Supporting a Healthy Microbiome for the Primary Prevention of Eczema.
Szari, S, Quinn, JA
Clinical reviews in allergy & immunology. 2019;(2):286-293
Abstract
Eczema is increasing worldwide with associated increases in health costs and decreases in quality of life. There are many factors that are speculated to interact in the development of eczema including genetics and environmental exposures. Prevention of the development of eczema may prevent the further development of food allergies and asthma.
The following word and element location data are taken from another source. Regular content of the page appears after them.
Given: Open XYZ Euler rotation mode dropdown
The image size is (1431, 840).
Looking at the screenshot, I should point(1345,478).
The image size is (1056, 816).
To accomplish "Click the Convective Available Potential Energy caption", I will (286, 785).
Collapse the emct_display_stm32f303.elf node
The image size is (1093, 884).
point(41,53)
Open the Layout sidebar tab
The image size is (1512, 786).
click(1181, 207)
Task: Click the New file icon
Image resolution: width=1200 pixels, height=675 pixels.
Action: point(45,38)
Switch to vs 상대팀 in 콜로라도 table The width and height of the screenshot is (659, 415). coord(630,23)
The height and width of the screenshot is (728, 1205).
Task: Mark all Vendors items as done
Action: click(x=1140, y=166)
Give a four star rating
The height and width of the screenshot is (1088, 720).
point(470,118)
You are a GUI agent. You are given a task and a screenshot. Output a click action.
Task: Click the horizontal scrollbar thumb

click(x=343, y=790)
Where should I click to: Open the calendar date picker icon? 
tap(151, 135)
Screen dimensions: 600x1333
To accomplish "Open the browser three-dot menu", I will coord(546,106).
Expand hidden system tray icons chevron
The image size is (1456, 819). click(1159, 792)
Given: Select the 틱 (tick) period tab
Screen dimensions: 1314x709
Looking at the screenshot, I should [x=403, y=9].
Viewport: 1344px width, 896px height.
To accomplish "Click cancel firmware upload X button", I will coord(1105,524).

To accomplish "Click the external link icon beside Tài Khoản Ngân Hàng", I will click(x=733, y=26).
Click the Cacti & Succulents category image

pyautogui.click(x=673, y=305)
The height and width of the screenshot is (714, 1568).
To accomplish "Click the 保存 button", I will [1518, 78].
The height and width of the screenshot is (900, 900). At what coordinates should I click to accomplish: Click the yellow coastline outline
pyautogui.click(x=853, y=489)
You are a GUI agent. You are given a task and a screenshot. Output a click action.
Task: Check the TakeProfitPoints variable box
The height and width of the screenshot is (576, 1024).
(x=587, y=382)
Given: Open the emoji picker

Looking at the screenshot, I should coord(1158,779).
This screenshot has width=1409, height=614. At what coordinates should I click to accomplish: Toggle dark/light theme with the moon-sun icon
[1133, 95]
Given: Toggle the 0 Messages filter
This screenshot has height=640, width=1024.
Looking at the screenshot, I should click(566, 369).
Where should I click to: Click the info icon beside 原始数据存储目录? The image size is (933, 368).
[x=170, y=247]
This concept has prompted a variety of research into the area of primary prevention of eczema in infants. This exploration includes a growing body of research examining infants supplemented with probiotics, prebiotics, or both (synbiotics) often compared with their breastfed counterparts. The goal of this paper is to examine the evidence for manipulating the microbiome in the prevention of eczema. Several strains of probiotics, compositions of prebiotics, and varied combinations of both are commercially available. Evidence supports altering the microbiome in infants at high risk of atopy who are not able to breastfeed with Lactobacillus strains when given both prenatally followed by prolonged use (greater than 6 months) postnatally for the primary prevention of eczema. Prebiotics have also been shown beneficial for primary prevention of eczema in formula-fed infants with prolonged use greater than 6 months. These findings are in keeping with the World Allergy Organization (WAO) recommendations that support interventions to manipulate the microbiome with both probiotics and prebiotics.